A granfina burra , clássica personagem de Nelson Rodrigues, que ao ir ao Maracanã com o marido, ao tomar o elevador para ir às cadeiras sociais, perguntava para este: “quem é mesmo a bola”, agora parece espraiar-se por aí.
Explico: A vereadora, Thays Bieberbach, PT, vem recebendo, desde sua eleição, sucessivos ataques em suas redes sociais. A maioria deles de cunho pessoal e desse modo, totalmente, despropositados, além de ofensivos e como tal, merecedores de medidas judiciais que a vereadora já tomou.
Até seu filho foi ameaçado em clara demonstração de crueldade, e barbárie de quem não tem e nem sabe o que dizer.

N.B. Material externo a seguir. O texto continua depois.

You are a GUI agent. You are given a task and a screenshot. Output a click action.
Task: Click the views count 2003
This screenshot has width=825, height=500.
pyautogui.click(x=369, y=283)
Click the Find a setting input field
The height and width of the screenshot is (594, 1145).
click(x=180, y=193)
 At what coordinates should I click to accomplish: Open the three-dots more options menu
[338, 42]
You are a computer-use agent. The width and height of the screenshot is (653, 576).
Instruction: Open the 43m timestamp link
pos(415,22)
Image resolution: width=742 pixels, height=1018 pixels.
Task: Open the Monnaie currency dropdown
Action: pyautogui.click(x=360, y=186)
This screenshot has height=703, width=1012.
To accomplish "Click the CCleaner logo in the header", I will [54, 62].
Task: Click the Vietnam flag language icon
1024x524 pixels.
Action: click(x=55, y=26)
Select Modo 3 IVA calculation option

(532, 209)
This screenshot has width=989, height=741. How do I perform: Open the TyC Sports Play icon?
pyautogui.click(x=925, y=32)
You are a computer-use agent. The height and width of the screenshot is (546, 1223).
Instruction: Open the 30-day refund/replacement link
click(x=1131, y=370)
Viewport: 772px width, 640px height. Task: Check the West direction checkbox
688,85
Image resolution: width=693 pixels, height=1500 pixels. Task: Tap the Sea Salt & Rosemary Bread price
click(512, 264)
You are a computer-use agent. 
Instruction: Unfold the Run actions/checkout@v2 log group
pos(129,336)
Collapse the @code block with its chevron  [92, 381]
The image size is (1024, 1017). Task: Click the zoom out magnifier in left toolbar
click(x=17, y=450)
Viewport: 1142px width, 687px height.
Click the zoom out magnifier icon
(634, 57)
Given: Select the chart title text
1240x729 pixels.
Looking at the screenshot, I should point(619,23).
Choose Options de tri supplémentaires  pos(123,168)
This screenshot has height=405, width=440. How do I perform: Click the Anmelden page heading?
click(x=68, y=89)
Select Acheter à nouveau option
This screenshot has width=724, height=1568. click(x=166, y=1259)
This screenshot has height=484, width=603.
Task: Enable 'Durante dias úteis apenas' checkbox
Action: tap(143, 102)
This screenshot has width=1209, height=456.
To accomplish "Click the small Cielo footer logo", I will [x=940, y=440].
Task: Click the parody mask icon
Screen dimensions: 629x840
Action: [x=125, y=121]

Estes ensandecidos que criticam Thays, são os mesmos que criticam Caetano Veloso e Chico Buarque, símbolos da arte e cultura nacional, são também os mesmos que criticaram o ex-deputado, Jean Wyllys, e, a vereadora Marielle Franco, barbaramente, assassinada em 14 de março de 2018, no Rio de Janeiro.
Aos poucos fui entendendo porque a granfina de pouca cultura e seus iguais, sem argumentos para defender bolsonaro, voltam suas baterias para governos anteriores, diga-se aí, apenas, os do PT.
Movimentos da extrema direita, como MBL e Vem pra rua, justificavam suas atuações, alegando que combatiam a corrupção endêmica do PT. Perpetrado o golpe que culminou no impeachment da presidenta Dilma Roussef, jamais levantaram uma única bandeira contra o governo de Michel Temmer, denunciado por inúmeros atos de corrupção. Temmer faz parte da elite branca e como tal é cultuado pela classe média, cuja boa parte de seus membros não tem a mínima consciência histórica, prova disso é a defesa que fazem da Ditadura Militar e, consequentemente, de seus aparatos repressivos, como a tortura e o AI5, para dizer o mínimo.
Num país, extremamente, desigual, boa parte da classe média, talvez a maioria, declara-se contra o sistema de cotas nas universidades, alegando que seus filhos que estudam nos melhores colégios particulares e não precisam trabalhar para ajudar a família enquanto são estudantes, são prejudicados pelos menos favorecidos que não conseguem obter as mesmas notas que eles nos concursos vestibulares. Enchem a boca e falam de meritocracia, palavra que nunca esteve tão na moda como na campanha de Aécio Neves, logo de quem. Parece piada, mas não é e como disse Marx, em seu clássico livro, 18 Brumário, de Luis Bonaparte, a história se repete primeiro como farsa e depois como tragédia, que o Brasil vive hoje, não apenas com a pandemia, mas, principalmente, com a nau sem rumo que é o governo de bolsonaro. Não é aceitável e tampouco perdoável o absurdo proferido por Paulo Guedes, ao dizer que empregadas não domésticas não precisam ir para a Disney, como um dia já foram.
Sugiro para a granfina de pouca cultura, primeiro a leitura da história do Brasil e num segundo momento a leitura dos livros A elite do atraso e A classe média no espelho, ambos do sociólogo e escritor, Jessé de Souza e ainda, Fascismo eterno, de Umberto Eco.
Se ainda ao ler tais obras, não conseguirem se identificar e entender o equívoco onde estão mergulhados, sugiro, Como as democracias morrem, dos pensadores americanos Steven Levitsky e Daniel Ziblat., embora eu cético que sou, duvide da capacidade cognitiva da granfina e seus iguais, acostumados a acreditar nas fake news que pululam nas redes sociais. Estes insistem em defender um governo conservador, racista, homofóbico, misógino e completamente inepto, que se esconde nas franjas da hipocrisia moralista.